__What you need to do__: Working from the entries that follow, retype each one without any alteration.

════════════════════

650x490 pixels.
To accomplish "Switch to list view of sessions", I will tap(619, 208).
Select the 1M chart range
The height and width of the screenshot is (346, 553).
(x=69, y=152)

════════════════════

__Answer box__:
650x490 pixels.
To accomplish "Switch to list view of sessions", I will tap(619, 208).
Select the 1M chart range
The height and width of the screenshot is (346, 553).
(x=69, y=152)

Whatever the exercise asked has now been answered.